The split of three-ways will not occur for the next 18 to 24 months following the close of the deal, which is expected during the last six months of 2016.
“The addition of a silicones position will expand our product offerings across multiple businesses while driving innovative solutions that will enable us to go deeper into key end markets by leveraging Dow’s existing, strong science and engineering competencies across new chemistries”, Liveris said in the statement.
Now the corporations estimate that the proposed plan will result in cost synergies, mostly in agriculture, of $3 billion, resulting in an additional $30 billion of market value, at a cost of about $4 billion.
Dow is buying out Corning in their joint venture of Dow Corning, a deal worth $4.8 billion, which is expected to generate $1 billion in revenues.
About 10% of the cost cutting will come from R&D, mostly in agriculture, where executives see redundancies in work on seed traits. This company’s combined 2014 revenue was about $51 billion on an adjusted basis. Dow would being about $45 billion in net sales to this new company, while DuPont would bring about $6 billion.
“Over the last decade our entire industry has experienced tectonic shifts as an evolving world presented complex challenges and opportunities, requiring each company to exercise foresight, agility and focus on execution”, Liveris said.
The proposed agriculture business would unite DuPont’s and Dow’s seed and crop protection businesses, which had combined pro forma 2014 revenue of about $19 billion. However, other deals may be in the offing. Another factor has been Monsanto’s bid for Syngenta, which was withdrawn in August.
After the merger, the company plans to divide into separate entities. Specialty products, encompassing electronics, nutrition, industrial biosciences and safety, would have revenue of about $13 billion. Each of these businesses will be able to allocate capital more effectively, apply its powerful innovation more productively, and extend its value-added products and solutions to more customers worldwide. USA antitrust regulators sued to block General Electric ‘s (NYSE:GE) attempt to sell its home appliance unit to Sweden’s Electrolux (OTCPK:ELUXY) for $3.3 billion, arguing it would hurt competition.
The National Corn Growers Association said it would study the merger’s likely impact on agricultural research, grain pricing, and the cost of seeds and pesticides, and “will do all we can to protect farmer interests and preserve an open and competitive marketplace”. “We believe this is the right way”.

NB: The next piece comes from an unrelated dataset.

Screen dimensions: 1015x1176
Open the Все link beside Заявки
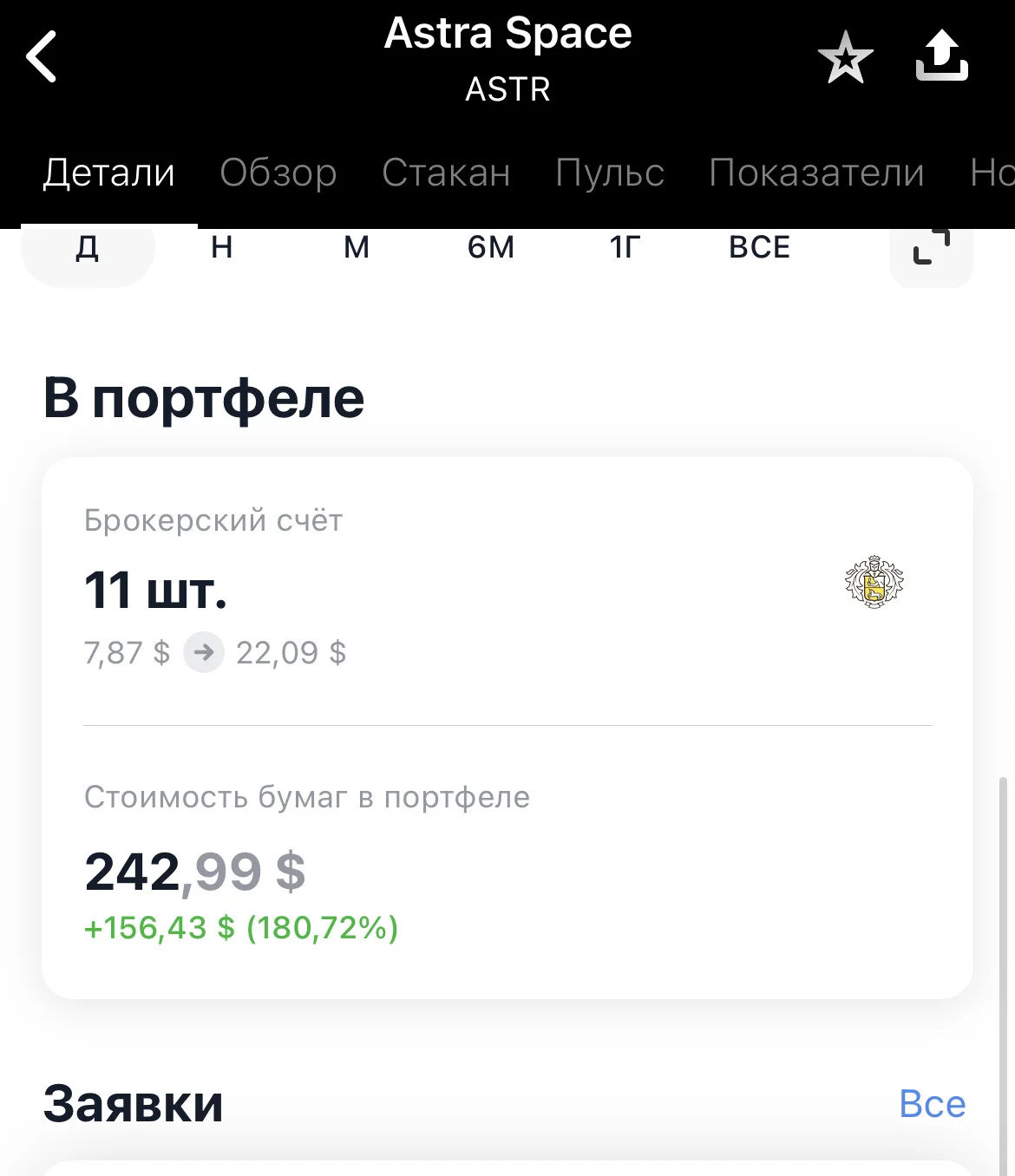pos(933,1104)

Following the closing of the transaction, the new company, DowDuPont, will be dual-headquartered in Midland and Wilmington, Del., where DuPont is headquartered today.
Nelson Peltz, an activist investor who has been prodding DuPont to break up, and Daniel S. Loeb, who has been doing the same for Dow, have yet to weigh in on the merger. And each has sought separately in recent years to reinvent itself as a maker of more-profitable products while facing pressure from major investors agitating for faster, bolder moves.